La transgresión máxima consistía en mantener relaciones sexuales con el demonio. En el siglo XII un clérigo relató el caso de un joven monje que había perdido su virginidad a manos de uno de estos seres: cada vez que intentaba rezar, "un espíritu maligno se le acercaba, ponía sus manos sobre sus órganos genitales y no dejaba de frotar su cuerpo con el suyo hasta que se agitaba tanto que se contaminaba con una emisión de semen".

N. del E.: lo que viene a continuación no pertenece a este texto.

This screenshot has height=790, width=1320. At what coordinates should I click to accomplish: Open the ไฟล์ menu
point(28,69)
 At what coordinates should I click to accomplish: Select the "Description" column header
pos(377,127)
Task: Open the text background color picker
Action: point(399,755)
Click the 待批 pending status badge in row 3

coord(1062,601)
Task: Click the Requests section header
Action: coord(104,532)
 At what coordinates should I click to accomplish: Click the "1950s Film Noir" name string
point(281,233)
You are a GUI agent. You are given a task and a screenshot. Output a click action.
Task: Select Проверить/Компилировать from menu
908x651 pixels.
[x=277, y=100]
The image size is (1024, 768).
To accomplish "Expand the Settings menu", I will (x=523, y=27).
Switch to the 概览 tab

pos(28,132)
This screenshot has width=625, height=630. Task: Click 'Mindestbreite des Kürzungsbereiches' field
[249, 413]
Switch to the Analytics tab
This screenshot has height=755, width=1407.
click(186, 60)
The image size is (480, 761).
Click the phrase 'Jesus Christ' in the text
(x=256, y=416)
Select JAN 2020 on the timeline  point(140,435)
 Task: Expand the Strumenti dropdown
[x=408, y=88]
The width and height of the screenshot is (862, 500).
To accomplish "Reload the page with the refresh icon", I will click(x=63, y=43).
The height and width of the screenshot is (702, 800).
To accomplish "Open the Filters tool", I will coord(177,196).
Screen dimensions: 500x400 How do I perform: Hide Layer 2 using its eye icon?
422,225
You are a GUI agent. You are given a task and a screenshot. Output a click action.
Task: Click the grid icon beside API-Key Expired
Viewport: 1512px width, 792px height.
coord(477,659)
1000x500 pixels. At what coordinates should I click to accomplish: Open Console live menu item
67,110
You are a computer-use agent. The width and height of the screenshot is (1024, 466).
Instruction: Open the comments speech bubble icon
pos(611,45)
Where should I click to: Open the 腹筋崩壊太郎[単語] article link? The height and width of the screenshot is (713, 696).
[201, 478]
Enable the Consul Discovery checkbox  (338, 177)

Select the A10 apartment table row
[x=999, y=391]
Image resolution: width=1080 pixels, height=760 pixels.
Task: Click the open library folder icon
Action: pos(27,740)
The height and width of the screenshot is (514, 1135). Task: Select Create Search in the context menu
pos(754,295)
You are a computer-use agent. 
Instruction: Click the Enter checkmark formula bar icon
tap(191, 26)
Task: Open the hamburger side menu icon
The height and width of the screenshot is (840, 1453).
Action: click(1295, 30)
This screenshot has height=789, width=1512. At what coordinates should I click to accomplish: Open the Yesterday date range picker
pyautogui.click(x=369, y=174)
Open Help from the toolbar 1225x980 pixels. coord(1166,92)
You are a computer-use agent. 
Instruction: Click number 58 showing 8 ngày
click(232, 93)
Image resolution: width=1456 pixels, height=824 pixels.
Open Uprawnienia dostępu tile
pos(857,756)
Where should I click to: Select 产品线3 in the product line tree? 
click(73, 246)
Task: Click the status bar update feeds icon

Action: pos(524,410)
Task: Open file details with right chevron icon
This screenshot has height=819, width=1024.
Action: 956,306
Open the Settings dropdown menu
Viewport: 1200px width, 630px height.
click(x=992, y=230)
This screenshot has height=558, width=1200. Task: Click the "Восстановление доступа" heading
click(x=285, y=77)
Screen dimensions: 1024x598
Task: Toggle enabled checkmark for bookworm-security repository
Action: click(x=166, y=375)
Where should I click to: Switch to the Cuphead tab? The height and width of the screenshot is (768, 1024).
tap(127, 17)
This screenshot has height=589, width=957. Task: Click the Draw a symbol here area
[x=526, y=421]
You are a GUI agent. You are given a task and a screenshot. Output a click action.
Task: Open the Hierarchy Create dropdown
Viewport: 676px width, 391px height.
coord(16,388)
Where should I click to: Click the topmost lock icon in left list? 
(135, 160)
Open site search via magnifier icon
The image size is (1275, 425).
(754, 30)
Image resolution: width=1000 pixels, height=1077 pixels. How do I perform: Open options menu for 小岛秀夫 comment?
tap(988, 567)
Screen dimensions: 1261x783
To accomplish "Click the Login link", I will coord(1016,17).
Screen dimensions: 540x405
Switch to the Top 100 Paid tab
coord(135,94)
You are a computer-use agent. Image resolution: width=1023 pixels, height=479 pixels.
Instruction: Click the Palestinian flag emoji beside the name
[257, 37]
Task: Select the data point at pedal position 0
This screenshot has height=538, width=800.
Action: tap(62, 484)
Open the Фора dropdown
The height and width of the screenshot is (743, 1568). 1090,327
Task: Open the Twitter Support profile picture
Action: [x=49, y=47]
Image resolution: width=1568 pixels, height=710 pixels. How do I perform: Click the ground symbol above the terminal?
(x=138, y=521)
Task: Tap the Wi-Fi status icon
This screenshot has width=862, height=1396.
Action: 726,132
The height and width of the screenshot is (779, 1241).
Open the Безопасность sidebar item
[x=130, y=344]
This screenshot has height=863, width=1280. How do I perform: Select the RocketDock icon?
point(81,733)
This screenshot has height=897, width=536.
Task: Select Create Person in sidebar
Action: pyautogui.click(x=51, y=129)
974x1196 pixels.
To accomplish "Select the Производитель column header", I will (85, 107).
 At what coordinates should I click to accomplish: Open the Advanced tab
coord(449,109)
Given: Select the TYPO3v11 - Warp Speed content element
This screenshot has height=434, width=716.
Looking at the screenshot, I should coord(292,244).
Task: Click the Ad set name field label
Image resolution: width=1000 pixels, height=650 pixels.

Pero probablemente el episodio más exagerado del libro —todo el rato sobrevuela la pregunta de qué es verosímil y qué no— es el de Simón, un artesano de Venecia acusado de tener acceso carnal con su cabra. En el juicio alegó que "no había podido mantener relaciones sexuales con una mujer ni masturbarse durante más de tres años debido a un accidente". Un equipo de médicos y cirujanos lo examinaron y comprobaron que era capaz de tener una erección, pero "tenía un defecto en los testículos que le dejaba poca sensibilidad y, en consecuencia, no podía emitir esperma ni curarse". Incluso se llamó a dos prostitutas para que "realizaran numerosos experimentos" con el fin de probar la defensa del hombre. ¿El fallo? Fue calificado de sodomita pero se salvó de la pena de muerte. A cambio, lo marcaron, golpearon y le cortaron una mano.